### SELECTED EXTRACT:

BEGIN

**Activity 1.01: Investigating the Impact of Weather Conditions on Rides**
In this activity, you will investigate the impact of weather conditions and their relationship with the other weather-related columns (temp, atemp, hum, and windspeed), as well as their impact on the number of registered and casual rides. The following steps will help you to perform the analysis:

1. Import the initial hour data.
2. Create a new column in which weathersit is mapped to the four categorical values specified in Exercise 1.01, Preprocessing Temporal and Weather Features. (clear, cloudy, light_rain_snow, and heavy_rain_snow).
3. Define a Python function that accepts as input the hour data, a column name, and a weather condition, and then returns a seaborn regplot in which regression plots are produced between the provided column name and the registered and casual rides for the specified weather condition.
4. Produce a 4 x 4 plot in which each column represents a specific weather condition (clear, cloudy, light_rain_snow, and heavy_rain_snow), and each row of the specified four columns (temp, atemp, hum, and windspeed). A useful function for producing the plot might be the matplotlib.pyplot.subplot() function.
5. Define a second function that accepts the hour data, a column name, and a specific weather condition as an input, and then prints the Pearson's correlation and p-value between the registered and casual rides and the provided column for the specified weather condition (once when the correlation is computed between the registered rides and the specified column and once between the casual rides and the specified column).
6. Iterating over the four columns (temp, atemp, hum, and windspeed) and four weather conditions (clear, cloudy, light_rain_snow, and heavy_rain_snow), print the correlation for each column and each weather condition by using the function defined in Step 5.

Note

For more information on the matplotlib.pyplot.subplot() function, refer to https://pythonspot.com/matplotlib-subplot/.

THE SOLUTION IS BELOW.  PLEASE ATTEMPT WITHOUT LOOKING AT THE SOLUTION.

In [None]:
# import libraries
import pandas as pd
import matplotlib.pyplot as plt
import seaborn as sns
from scipy.stats import pearsonr

%matplotlib inline

In [None]:
# load hourly data
data = pd.read_csv('../data/hour.csv')

In [None]:
# create new column by encoding the weathersit one
weather_mapping = {1: 'clear', 2: 'cloudy', \
                   3: 'light_rain_snow', 4: 'heavy_rain_snow'}
data['weather'] = data['weathersit']\
    .apply(lambda x: weather_mapping[x])

In [None]:
# define a function for creating a regression plot for a specified weather condition
def create_regression_plot(data, col, weather_cond):
    # extract data for the specific weather condition
    plot_data = data[data['weather'] == weather_cond]

    # create regplot for registered users
    ax = sns.regplot(x=col, y="registered", data=plot_data, \
                     scatter_kws={"alpha":0.05})
    
    # create regplot for casual users
    ax = sns.regplot(x=col, y="casual", data=plot_data, \
                     scatter_kws={"alpha":0.05})

END

### DATA SECTION:
BEGIN

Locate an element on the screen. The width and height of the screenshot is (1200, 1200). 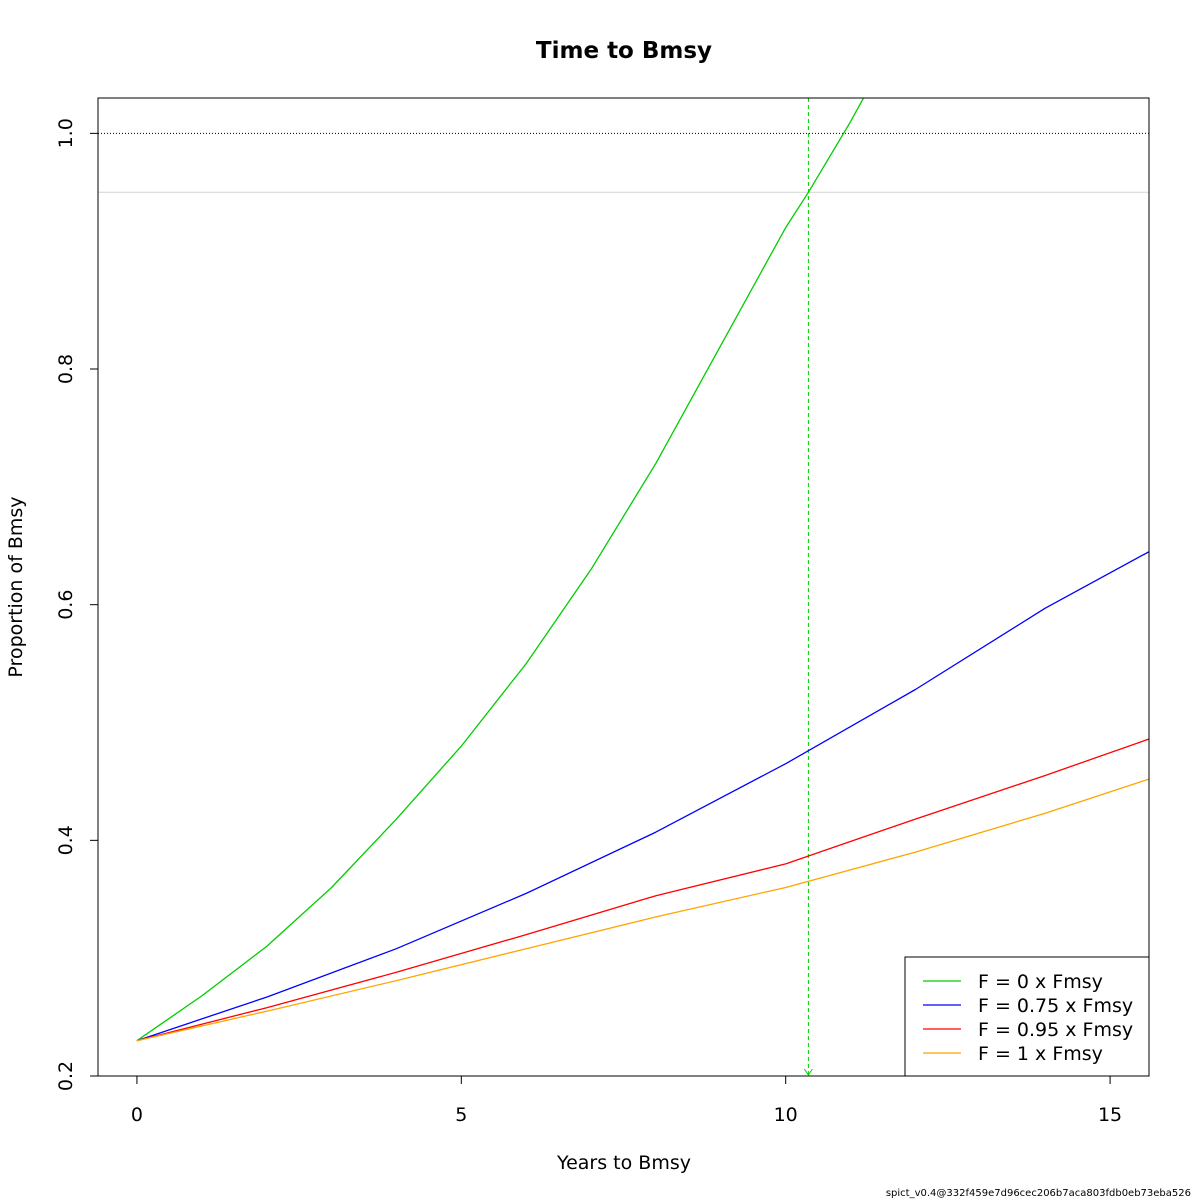
x-axis: 0 5 10 15 is located at coordinates (626, 1100).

END

### YOUR TASK:
Decide whether each statement below agrees with the activity on weather conditions and rides. Answer yes or no for each, and quote the words of the text that decide it.
1. Step 4 asks for a 4 x 4 plot.
2. In the code, weather code 2 maps to light_rain_snow.
3. The regression plots draw their scatter points with an alpha of 0.5.

### SOLUTION TO THE PROBLEM:
1. Yes: "Produce a 4 x 4 plot"
2. No: "2: 'cloudy'"
3. No: "scatter_kws={"alpha":0.05}"